Ростислав Амелин. Ключ от башни. Русская готика. М.: АРГО-РИСК; Книжное обозрение, 2017
Воздух
Книга Ростислава Амелина во многом состоит из самопародий – в неожиданно высоком смысле этого слова: она показывает, что сомнение может быть веселым, и напоминает, что поэзия в принципе – квест с неизвестным исходом. Эти стихи резко контрастируют как с пафосной сентенциозностью многих сетевых авторов, так и с умудренностью молодых неомодернистов; при этом их сделанность, хоть и появляется, казалось бы, из самой речи, всегда оказывается уместной и производит эффект неожиданности.

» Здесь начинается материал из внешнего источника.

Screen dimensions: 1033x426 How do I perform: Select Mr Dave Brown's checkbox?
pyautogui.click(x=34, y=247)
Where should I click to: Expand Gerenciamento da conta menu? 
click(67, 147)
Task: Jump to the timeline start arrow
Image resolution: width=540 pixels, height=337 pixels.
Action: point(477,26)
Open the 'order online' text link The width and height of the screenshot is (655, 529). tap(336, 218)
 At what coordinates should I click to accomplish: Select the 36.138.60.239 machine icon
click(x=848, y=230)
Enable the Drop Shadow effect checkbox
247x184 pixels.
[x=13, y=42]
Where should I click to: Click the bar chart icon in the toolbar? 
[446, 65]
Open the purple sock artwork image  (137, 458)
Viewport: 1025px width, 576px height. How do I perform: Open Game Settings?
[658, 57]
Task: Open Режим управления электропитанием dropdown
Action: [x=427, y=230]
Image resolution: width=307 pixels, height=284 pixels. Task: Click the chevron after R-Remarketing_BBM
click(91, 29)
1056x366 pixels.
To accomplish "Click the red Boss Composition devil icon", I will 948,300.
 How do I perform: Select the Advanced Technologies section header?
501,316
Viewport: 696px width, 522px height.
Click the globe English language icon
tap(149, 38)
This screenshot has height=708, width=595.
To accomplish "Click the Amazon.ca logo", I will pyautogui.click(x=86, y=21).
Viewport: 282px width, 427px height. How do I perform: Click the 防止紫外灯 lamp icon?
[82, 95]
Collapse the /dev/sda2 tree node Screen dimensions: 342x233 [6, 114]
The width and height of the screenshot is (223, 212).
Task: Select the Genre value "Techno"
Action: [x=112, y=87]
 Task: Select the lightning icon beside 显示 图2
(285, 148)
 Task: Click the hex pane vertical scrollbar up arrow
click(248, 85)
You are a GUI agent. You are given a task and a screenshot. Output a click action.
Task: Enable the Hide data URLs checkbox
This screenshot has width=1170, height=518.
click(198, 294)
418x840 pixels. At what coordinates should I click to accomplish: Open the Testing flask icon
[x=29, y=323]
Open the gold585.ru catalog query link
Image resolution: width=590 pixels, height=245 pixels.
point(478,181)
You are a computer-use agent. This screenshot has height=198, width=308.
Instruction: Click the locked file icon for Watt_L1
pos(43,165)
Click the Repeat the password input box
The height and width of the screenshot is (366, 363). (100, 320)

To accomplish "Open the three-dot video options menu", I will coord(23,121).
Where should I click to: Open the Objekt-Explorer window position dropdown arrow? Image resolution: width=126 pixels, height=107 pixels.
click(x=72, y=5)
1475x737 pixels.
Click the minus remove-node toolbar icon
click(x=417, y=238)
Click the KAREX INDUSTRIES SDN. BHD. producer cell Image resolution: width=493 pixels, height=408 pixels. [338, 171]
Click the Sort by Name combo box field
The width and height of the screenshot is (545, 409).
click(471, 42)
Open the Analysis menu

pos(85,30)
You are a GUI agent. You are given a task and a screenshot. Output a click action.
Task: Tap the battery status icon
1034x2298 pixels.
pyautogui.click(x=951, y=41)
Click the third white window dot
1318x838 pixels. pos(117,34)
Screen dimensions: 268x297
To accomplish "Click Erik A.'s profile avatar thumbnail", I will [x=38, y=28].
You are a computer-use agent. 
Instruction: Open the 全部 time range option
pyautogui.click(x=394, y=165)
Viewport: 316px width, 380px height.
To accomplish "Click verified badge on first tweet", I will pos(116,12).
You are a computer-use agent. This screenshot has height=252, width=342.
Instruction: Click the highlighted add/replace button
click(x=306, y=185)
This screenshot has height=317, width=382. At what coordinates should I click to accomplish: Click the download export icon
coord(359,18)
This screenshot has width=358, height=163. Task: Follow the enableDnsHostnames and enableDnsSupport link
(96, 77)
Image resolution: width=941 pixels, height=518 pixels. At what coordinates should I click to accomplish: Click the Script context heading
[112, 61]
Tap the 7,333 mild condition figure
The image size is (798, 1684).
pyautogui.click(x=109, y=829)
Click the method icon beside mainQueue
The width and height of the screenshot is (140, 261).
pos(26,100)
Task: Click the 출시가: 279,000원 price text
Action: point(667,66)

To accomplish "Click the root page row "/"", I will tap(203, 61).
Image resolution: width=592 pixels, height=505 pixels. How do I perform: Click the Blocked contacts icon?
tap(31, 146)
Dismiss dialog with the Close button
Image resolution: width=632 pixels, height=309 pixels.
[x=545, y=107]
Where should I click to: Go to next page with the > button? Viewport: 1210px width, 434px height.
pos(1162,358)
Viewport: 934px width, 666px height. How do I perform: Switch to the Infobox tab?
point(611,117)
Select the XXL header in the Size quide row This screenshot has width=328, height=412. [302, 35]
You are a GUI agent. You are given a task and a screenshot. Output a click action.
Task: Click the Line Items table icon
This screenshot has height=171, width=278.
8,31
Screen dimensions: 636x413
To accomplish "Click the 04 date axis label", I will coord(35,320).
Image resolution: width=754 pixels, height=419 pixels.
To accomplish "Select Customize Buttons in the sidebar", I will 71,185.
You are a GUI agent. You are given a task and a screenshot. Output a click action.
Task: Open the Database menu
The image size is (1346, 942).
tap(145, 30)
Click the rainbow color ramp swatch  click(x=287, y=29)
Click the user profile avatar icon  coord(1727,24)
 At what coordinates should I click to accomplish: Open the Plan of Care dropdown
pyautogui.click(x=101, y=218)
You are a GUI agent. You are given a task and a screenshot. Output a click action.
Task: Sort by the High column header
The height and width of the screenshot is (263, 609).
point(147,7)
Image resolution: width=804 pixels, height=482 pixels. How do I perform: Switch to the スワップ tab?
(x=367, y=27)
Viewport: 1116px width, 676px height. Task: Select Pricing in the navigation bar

Амелин часто привлекает для своих стихов образы поп-культуры, от игр («введите имя героя») до сериалов с дециметровых каналов 1990?х («и мне всегда нравятся фиби / если я встречаю их в жизни / а пайпер верные и заботливые / а пейдж самые искренние / они все зачарованные / их всех охраняют ангелы»), и это позволяет понять, на какой почве вырастает поэзия автора, уже ни в каком виде не заставшего отечественных «больших нарративов»: хотя эта почва, казалось бы, была плодородной много лет назад, воспоминание о ней сейчас звучит сверхсовременно, а связь ощущения современности с ностальгией – безусловно, говорящая примета нашего времени. Для того поколения, в которое входит Амелин (и наряду с ним Виктор Лисин и Дмитрий Герчиков), Геннадий Каневский придумал недавно не вполне респектабельное и филологичное определение: их «прет» – и то удовольствие, которое они испытывают, очень заразительно.
всегда и везде
его окружали
у
память тела
держала их с ним
куда бы он ни ушел
у
так он их хорошо
приручил
у
встань
и иди
и они понимали
вставали и шли
если кто-то из у
делал не так
как он приказал
«фу»
«у»
«плохой»
«уходи»
«пошел вон»
и, печальный, у уходил
Эдуард Лукоянов. Зеленая линия / Предисл. П. Арсеньева. СПб.: Порядок слов, 2017
Воздух
В предисловии Павел Арсеньев проницательно выделяет у Лукоянова дейктическую поэтику – в первую очередь в отношении поэмы «Кения», но и других стихов тоже. Лукоянов указывает на разрыв между мирами – прибегая к левой терминологии без околичностей – беззаботного потребления, будь то товары массового спроса или утонченный культурный продукт, – и страдания, угнетения, бесправия, вынужденной трансгрессии: определенное изящество трехстрочного строфоида сталкивается здесь с экстремальным фетишем «видеозаписей с коаксиловыми ампутантами», а рекламные мантры – с повесткой горячих точек (следует признать, тоже поданной в зависимости от языковых штампов): «губная помада в магазинах „рив гош“ это чечня растерзанная снарядами», «скидка на крем для бритья это тренировочный лагерь для боевиков имарата кавказ», «сирия это гель для душа с ароматом жожоба»). Указание очевидно, но на что оно – на зазор, на взаимозависимость (опосредованную, например, течением капиталов) или и на то и другое сразу, однозначно сказать невозможно; как, опять же, подчеркивает Арсеньев, Лукоянов часто использует «холостой ход» языка, заманивающий нас в когнитивную ловушку.